- HOW TO COMPLETE THIS TASK -
Would you reproduce exactly the lines below from the one holding "Action contre le" through the one holding "Thể thao (226, 207)", inclusive, and no others?

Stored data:
%%
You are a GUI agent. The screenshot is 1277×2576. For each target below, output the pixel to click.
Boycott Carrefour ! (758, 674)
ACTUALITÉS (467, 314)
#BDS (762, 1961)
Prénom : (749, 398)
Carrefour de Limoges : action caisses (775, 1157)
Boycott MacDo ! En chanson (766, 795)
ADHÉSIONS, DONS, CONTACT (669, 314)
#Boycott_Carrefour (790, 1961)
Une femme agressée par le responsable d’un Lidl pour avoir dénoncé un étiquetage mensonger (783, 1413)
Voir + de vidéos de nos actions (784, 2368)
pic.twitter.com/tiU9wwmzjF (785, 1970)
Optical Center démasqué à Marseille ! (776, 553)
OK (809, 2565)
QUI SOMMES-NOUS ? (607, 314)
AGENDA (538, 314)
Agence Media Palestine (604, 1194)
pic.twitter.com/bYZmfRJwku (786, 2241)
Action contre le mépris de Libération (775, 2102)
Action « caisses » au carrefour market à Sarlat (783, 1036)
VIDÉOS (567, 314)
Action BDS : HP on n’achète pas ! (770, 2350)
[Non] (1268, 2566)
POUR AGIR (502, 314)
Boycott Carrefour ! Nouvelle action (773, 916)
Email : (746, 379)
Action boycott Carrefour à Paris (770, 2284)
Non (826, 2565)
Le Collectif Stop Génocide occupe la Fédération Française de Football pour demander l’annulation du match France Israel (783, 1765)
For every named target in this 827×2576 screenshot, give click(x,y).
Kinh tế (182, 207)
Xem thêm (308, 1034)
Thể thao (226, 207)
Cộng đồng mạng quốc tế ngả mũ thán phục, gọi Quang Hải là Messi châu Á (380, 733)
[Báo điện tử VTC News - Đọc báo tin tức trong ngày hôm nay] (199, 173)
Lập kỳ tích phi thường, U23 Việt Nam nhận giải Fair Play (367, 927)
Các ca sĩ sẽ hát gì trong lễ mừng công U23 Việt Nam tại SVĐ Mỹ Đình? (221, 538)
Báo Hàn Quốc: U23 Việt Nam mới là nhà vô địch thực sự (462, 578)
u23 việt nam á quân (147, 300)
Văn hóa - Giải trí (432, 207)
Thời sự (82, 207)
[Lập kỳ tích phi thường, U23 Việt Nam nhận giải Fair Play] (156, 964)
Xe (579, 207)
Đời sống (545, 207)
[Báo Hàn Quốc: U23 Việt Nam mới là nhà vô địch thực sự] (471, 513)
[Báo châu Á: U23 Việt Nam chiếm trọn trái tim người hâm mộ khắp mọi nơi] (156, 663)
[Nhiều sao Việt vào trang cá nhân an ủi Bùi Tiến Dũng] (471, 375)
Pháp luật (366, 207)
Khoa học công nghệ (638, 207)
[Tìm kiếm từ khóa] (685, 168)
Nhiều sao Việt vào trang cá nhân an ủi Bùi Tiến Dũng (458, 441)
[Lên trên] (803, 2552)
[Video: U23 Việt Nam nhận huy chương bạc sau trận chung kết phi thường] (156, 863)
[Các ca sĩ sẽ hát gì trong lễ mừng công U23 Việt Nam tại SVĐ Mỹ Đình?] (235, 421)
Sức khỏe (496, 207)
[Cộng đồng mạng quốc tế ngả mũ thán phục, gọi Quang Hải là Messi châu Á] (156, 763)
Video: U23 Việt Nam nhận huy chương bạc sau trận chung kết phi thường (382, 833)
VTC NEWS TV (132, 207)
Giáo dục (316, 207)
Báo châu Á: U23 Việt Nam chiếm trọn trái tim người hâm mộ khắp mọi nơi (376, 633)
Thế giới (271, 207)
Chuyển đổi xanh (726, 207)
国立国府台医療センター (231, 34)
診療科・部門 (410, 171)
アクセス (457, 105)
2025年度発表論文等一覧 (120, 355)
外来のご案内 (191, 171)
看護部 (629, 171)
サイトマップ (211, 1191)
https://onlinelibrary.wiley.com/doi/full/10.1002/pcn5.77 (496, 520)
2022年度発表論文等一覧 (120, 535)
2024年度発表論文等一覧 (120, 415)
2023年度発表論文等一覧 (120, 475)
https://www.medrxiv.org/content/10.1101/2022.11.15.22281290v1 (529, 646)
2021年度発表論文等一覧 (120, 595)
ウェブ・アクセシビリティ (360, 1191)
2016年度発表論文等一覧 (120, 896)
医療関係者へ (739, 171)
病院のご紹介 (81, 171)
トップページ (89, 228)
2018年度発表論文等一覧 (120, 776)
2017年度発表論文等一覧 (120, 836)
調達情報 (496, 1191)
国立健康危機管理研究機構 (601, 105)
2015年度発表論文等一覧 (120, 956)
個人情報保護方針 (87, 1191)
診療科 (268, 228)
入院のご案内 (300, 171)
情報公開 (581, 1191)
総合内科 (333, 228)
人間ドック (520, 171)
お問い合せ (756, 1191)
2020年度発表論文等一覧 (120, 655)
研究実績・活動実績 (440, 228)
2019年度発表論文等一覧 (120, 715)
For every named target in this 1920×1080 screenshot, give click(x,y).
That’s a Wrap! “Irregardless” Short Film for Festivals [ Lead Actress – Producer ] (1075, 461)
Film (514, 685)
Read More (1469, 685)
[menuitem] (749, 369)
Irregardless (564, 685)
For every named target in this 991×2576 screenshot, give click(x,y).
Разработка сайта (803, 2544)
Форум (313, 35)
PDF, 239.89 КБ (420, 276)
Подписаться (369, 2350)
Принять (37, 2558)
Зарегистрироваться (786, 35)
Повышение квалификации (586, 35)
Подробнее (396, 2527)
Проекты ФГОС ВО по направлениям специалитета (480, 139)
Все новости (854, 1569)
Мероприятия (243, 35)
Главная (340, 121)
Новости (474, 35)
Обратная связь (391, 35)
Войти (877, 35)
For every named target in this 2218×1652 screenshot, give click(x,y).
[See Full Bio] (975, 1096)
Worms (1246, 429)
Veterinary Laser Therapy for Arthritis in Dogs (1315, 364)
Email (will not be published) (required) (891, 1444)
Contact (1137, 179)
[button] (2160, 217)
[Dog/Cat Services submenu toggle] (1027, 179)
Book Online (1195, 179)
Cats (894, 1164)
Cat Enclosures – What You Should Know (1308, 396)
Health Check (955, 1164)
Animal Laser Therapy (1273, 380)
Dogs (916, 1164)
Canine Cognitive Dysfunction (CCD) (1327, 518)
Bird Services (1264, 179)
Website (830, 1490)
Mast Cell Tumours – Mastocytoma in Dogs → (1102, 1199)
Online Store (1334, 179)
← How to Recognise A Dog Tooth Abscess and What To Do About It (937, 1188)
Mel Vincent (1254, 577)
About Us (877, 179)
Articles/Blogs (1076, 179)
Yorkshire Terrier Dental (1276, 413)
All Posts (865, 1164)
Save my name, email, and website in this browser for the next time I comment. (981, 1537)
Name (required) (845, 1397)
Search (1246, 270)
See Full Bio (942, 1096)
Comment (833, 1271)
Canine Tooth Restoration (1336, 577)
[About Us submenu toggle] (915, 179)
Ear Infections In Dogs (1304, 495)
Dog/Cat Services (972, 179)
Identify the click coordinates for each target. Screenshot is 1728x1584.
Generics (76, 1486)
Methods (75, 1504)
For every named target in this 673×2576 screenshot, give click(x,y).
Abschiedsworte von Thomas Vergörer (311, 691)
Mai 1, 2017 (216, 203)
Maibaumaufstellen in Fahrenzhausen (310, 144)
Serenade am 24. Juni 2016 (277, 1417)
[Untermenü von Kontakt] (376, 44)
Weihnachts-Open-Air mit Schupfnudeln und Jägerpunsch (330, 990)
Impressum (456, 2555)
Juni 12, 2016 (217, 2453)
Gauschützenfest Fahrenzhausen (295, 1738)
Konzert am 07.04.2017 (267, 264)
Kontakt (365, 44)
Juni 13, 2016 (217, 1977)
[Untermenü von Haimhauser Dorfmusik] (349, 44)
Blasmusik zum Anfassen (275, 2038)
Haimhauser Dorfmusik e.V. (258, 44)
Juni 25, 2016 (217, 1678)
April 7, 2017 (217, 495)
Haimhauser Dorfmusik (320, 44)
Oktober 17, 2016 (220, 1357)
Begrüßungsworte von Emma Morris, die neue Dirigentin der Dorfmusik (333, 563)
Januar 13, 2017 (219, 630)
%%
- PROBLEM SOLUTION -
Action contre le mépris de Libération (775, 2102)
Action « caisses » au carrefour market à Sarlat (783, 1036)
VIDÉOS (567, 314)
Action BDS : HP on n’achète pas ! (770, 2350)
[Non] (1268, 2566)
POUR AGIR (502, 314)
Boycott Carrefour ! Nouvelle action (773, 916)
Email : (746, 379)
Action boycott Carrefour à Paris (770, 2284)
Non (826, 2565)
Le Collectif Stop Génocide occupe la Fédération Française de Football pour demander l’annulation du match France Israel (783, 1765)
For every named target in this 827×2576 screenshot, give click(x,y).
Kinh tế (182, 207)
Xem thêm (308, 1034)
Thể thao (226, 207)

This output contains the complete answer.